WHAT THE EXERCISE ASKS: Copy each line, word for word, from the one with "Given: Click the paperclip attach file icon" through the final line of the listing, but skip the pictures.

AVAILABLE DATA:
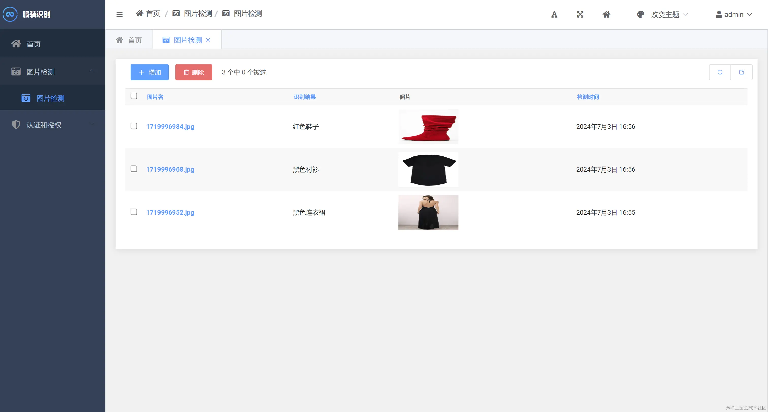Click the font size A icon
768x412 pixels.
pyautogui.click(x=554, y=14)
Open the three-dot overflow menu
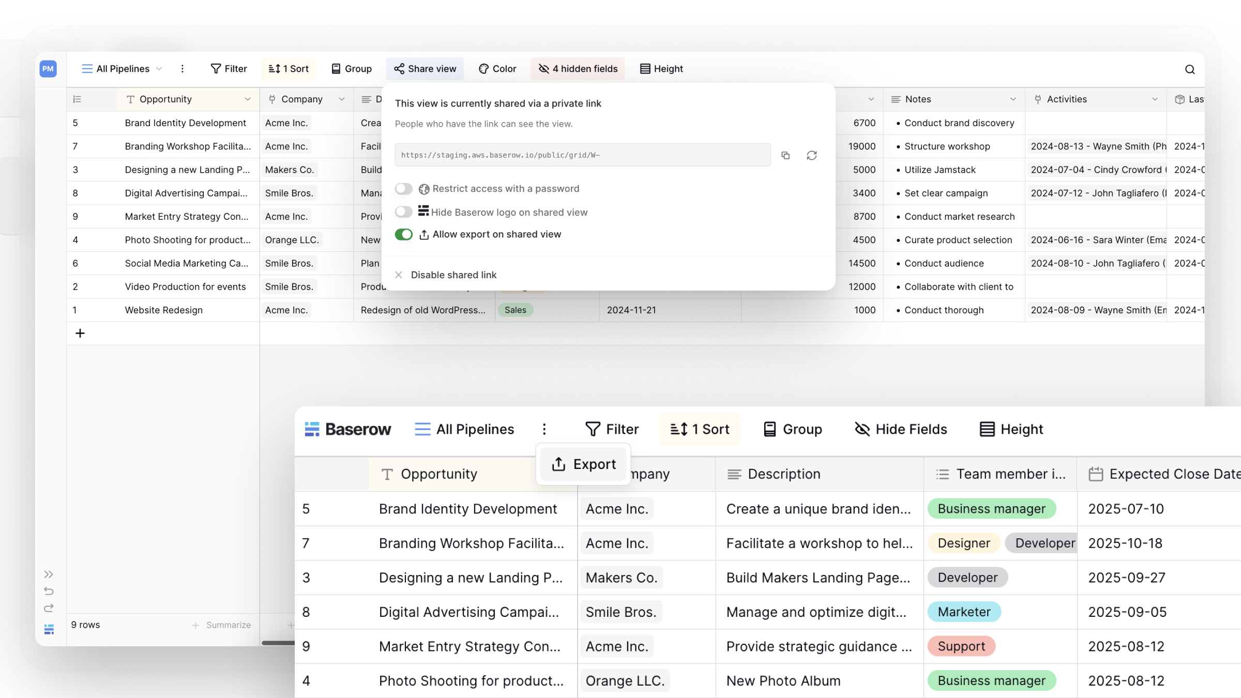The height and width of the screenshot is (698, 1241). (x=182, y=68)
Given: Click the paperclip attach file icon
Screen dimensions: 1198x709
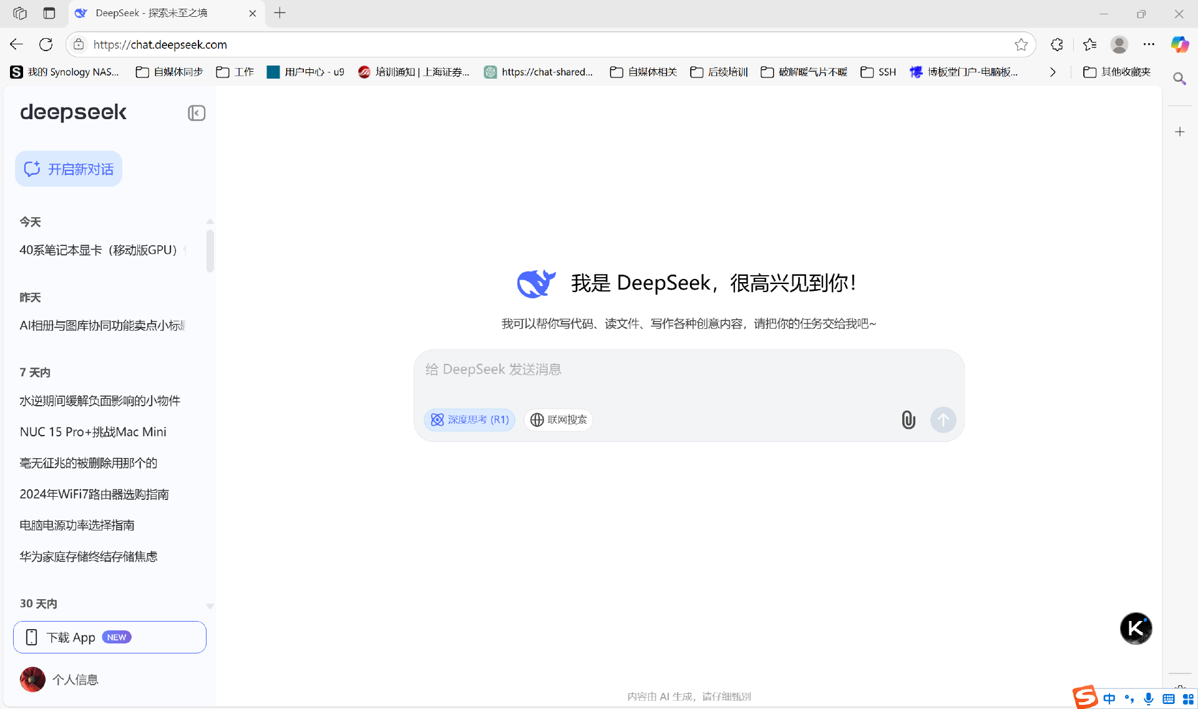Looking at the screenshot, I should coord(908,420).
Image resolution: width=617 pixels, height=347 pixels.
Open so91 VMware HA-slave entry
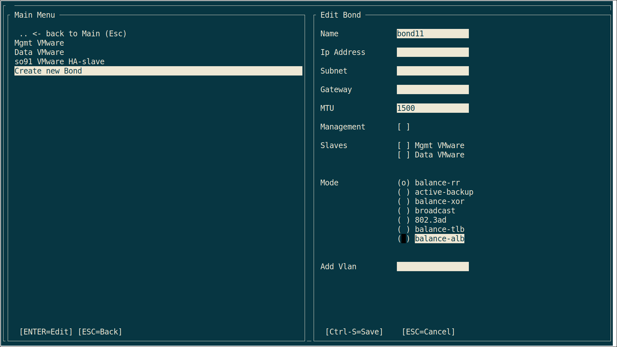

WRITTEN RESPONSE:
Given: Click the paperclip attach file icon
Screen dimensions: 1198x709
Looking at the screenshot, I should coord(908,420).
Image resolution: width=617 pixels, height=347 pixels.
Open so91 VMware HA-slave entry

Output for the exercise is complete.